** INPUT RECORDS **
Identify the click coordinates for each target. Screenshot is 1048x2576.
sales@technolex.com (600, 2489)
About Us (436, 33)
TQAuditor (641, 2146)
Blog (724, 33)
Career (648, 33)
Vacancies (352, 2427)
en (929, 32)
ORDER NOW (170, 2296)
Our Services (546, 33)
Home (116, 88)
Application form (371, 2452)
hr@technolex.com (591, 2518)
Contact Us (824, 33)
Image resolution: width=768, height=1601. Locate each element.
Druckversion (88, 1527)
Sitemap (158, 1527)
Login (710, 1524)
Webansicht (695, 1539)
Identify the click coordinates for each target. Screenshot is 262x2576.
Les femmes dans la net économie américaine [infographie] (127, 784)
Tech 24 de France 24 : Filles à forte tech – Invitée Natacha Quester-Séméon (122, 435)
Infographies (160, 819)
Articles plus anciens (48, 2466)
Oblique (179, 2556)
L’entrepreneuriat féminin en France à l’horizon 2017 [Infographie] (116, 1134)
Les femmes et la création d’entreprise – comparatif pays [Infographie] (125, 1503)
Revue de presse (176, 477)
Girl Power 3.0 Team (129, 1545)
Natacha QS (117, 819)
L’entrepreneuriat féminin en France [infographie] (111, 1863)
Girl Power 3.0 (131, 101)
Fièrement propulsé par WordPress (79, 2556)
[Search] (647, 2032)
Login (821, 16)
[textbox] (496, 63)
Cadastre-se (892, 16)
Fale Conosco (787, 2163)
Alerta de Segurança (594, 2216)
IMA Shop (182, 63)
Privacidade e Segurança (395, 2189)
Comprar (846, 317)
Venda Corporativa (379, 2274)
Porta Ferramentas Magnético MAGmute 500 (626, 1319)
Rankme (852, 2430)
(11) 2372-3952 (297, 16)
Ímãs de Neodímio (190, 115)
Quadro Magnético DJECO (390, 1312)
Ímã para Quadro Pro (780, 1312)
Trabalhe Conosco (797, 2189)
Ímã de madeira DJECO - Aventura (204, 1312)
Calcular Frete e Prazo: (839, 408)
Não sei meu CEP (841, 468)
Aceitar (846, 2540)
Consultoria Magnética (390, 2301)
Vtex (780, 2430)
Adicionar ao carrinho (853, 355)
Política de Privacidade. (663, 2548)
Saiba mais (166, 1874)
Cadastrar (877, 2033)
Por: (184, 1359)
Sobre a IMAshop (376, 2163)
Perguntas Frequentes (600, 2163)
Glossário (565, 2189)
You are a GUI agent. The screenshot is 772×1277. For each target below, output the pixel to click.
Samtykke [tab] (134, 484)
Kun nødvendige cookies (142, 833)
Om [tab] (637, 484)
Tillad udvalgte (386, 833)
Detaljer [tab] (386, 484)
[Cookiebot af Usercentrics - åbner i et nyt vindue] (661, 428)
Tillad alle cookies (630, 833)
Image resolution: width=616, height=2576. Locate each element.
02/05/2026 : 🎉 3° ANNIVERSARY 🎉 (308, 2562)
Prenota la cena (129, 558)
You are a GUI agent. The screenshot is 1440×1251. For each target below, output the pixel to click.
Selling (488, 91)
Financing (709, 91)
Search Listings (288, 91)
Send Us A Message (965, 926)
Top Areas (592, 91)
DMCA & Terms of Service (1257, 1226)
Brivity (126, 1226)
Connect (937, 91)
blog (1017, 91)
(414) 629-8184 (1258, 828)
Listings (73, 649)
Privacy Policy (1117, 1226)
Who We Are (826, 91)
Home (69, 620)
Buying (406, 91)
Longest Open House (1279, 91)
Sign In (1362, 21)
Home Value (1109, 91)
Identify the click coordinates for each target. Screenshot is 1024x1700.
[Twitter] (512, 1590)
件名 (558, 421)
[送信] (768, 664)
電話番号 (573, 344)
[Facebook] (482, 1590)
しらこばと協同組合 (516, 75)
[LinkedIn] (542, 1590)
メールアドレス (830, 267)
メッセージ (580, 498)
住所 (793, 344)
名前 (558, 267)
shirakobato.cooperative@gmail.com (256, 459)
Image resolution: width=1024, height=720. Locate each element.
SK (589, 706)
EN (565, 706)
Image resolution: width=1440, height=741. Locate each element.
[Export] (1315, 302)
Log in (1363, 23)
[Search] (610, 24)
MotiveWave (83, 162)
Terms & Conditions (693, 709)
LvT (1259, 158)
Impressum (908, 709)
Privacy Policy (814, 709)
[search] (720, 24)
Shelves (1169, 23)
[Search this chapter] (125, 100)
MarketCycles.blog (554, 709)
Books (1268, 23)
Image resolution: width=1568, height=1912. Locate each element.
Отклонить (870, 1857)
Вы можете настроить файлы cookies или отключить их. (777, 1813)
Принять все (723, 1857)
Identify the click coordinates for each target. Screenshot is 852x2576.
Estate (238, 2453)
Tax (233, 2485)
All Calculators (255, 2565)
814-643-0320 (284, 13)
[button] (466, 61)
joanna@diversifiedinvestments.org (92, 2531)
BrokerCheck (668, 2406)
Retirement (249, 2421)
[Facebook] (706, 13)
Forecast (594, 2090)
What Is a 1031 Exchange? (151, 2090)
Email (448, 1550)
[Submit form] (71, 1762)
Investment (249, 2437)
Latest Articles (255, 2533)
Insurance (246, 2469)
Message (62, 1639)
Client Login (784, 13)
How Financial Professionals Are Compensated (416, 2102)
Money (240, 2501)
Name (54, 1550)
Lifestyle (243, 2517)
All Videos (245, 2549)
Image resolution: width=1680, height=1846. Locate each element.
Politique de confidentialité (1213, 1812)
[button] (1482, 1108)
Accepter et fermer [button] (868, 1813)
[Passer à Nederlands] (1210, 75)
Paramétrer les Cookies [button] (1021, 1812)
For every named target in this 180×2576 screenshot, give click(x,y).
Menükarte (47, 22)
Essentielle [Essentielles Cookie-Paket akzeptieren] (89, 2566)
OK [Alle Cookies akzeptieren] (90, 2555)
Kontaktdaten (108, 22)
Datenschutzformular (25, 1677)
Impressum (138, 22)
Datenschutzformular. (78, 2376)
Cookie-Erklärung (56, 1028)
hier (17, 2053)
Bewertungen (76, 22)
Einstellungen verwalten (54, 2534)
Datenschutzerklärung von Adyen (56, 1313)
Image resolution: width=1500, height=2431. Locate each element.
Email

** WHAT THIS TASK INVOLVES **
Copy all of the data above, line for line, with no changes.

** TASK ANSWER **
Identify the click coordinates for each target. Screenshot is 1048x2576.
sales@technolex.com (600, 2489)
About Us (436, 33)
TQAuditor (641, 2146)
Blog (724, 33)
Career (648, 33)
Vacancies (352, 2427)
en (929, 32)
ORDER NOW (170, 2296)
Our Services (546, 33)
Home (116, 88)
Application form (371, 2452)
hr@technolex.com (591, 2518)
Contact Us (824, 33)
Image resolution: width=768, height=1601. Locate each element.
Druckversion (88, 1527)
Sitemap (158, 1527)
Login (710, 1524)
Webansicht (695, 1539)
Identify the click coordinates for each target. Screenshot is 262x2576.
Les femmes dans la net économie américaine [infographie] (127, 784)
Tech 24 de France 24 : Filles à forte tech – Invitée Natacha Quester-Séméon (122, 435)
Infographies (160, 819)
Articles plus anciens (48, 2466)
Oblique (179, 2556)
L’entrepreneuriat féminin en France à l’horizon 2017 [Infographie] (116, 1134)
Les femmes et la création d’entreprise – comparatif pays [Infographie] (125, 1503)
Revue de presse (176, 477)
Girl Power 3.0 Team (129, 1545)
Natacha QS (117, 819)
L’entrepreneuriat féminin en France [infographie] (111, 1863)
Girl Power 3.0 (131, 101)
Fièrement propulsé par WordPress (79, 2556)
[Search] (647, 2032)
Login (821, 16)
[textbox] (496, 63)
Cadastre-se (892, 16)
Fale Conosco (787, 2163)
Alerta de Segurança (594, 2216)
IMA Shop (182, 63)
Privacidade e Segurança (395, 2189)
Comprar (846, 317)
Venda Corporativa (379, 2274)
Porta Ferramentas Magnético MAGmute 500 (626, 1319)
Rankme (852, 2430)
(11) 2372-3952 (297, 16)
Ímãs de Neodímio (190, 115)
Quadro Magnético DJECO (390, 1312)
Ímã para Quadro Pro (780, 1312)
Trabalhe Conosco (797, 2189)
Ímã de madeira DJECO - Aventura (204, 1312)
Calcular Frete e Prazo: (839, 408)
Não sei meu CEP (841, 468)
Aceitar (846, 2540)
Consultoria Magnética (390, 2301)
Vtex (780, 2430)
Adicionar ao carrinho (853, 355)
Política de Privacidade. (663, 2548)
Saiba mais (166, 1874)
Cadastrar (877, 2033)
Por: (184, 1359)
Sobre a IMAshop (376, 2163)
Perguntas Frequentes (600, 2163)
Glossário (565, 2189)
You are a GUI agent. The screenshot is 772×1277. For each target below, output the pixel to click.
Samtykke [tab] (134, 484)
Kun nødvendige cookies (142, 833)
Om [tab] (637, 484)
Tillad udvalgte (386, 833)
Detaljer [tab] (386, 484)
[Cookiebot af Usercentrics - åbner i et nyt vindue] (661, 428)
Tillad alle cookies (630, 833)
Image resolution: width=616, height=2576. Locate each element.
02/05/2026 : 🎉 3° ANNIVERSARY 🎉 (308, 2562)
Prenota la cena (129, 558)
You are a GUI agent. The screenshot is 1440×1251. For each target below, output the pixel to click.
Selling (488, 91)
Financing (709, 91)
Search Listings (288, 91)
Send Us A Message (965, 926)
Top Areas (592, 91)
DMCA & Terms of Service (1257, 1226)
Brivity (126, 1226)
Connect (937, 91)
blog (1017, 91)
(414) 629-8184 (1258, 828)
Listings (73, 649)
Privacy Policy (1117, 1226)
Who We Are (826, 91)
Home (69, 620)
Buying (406, 91)
Longest Open House (1279, 91)
Sign In (1362, 21)
Home Value (1109, 91)
Identify the click coordinates for each target. Screenshot is 1024x1700.
[Twitter] (512, 1590)
件名 (558, 421)
[送信] (768, 664)
電話番号 (573, 344)
[Facebook] (482, 1590)
しらこばと協同組合 (516, 75)
[LinkedIn] (542, 1590)
メールアドレス (830, 267)
メッセージ (580, 498)
住所 (793, 344)
名前 (558, 267)
shirakobato.cooperative@gmail.com (256, 459)
Image resolution: width=1024, height=720. Locate each element.
SK (589, 706)
EN (565, 706)
Image resolution: width=1440, height=741. Locate each element.
[Export] (1315, 302)
Log in (1363, 23)
[Search] (610, 24)
MotiveWave (83, 162)
Terms & Conditions (693, 709)
LvT (1259, 158)
Impressum (908, 709)
Privacy Policy (814, 709)
[search] (720, 24)
Shelves (1169, 23)
[Search this chapter] (125, 100)
MarketCycles.blog (554, 709)
Books (1268, 23)
Image resolution: width=1568, height=1912. Locate each element.
Отклонить (870, 1857)
Вы можете настроить файлы cookies или отключить их. (777, 1813)
Принять все (723, 1857)
Identify the click coordinates for each target. Screenshot is 852x2576.
Estate (238, 2453)
Tax (233, 2485)
All Calculators (255, 2565)
814-643-0320 (284, 13)
[button] (466, 61)
joanna@diversifiedinvestments.org (92, 2531)
BrokerCheck (668, 2406)
Retirement (249, 2421)
[Facebook] (706, 13)
Forecast (594, 2090)
What Is a 1031 Exchange? (151, 2090)
Email (448, 1550)
[Submit form] (71, 1762)
Investment (249, 2437)
Latest Articles (255, 2533)
Insurance (246, 2469)
Message (62, 1639)
Client Login (784, 13)
How Financial Professionals Are Compensated (416, 2102)
Money (240, 2501)
Name (54, 1550)
Lifestyle (243, 2517)
All Videos (245, 2549)
Image resolution: width=1680, height=1846. Locate each element.
Politique de confidentialité (1213, 1812)
[button] (1482, 1108)
Accepter et fermer [button] (868, 1813)
[Passer à Nederlands] (1210, 75)
Paramétrer les Cookies [button] (1021, 1812)
For every named target in this 180×2576 screenshot, give click(x,y).
Menükarte (47, 22)
Essentielle [Essentielles Cookie-Paket akzeptieren] (89, 2566)
OK [Alle Cookies akzeptieren] (90, 2555)
Kontaktdaten (108, 22)
Datenschutzformular (25, 1677)
Impressum (138, 22)
Datenschutzformular. (78, 2376)
Cookie-Erklärung (56, 1028)
hier (17, 2053)
Bewertungen (76, 22)
Einstellungen verwalten (54, 2534)
Datenschutzerklärung von Adyen (56, 1313)
Image resolution: width=1500, height=2431. Locate each element.
Email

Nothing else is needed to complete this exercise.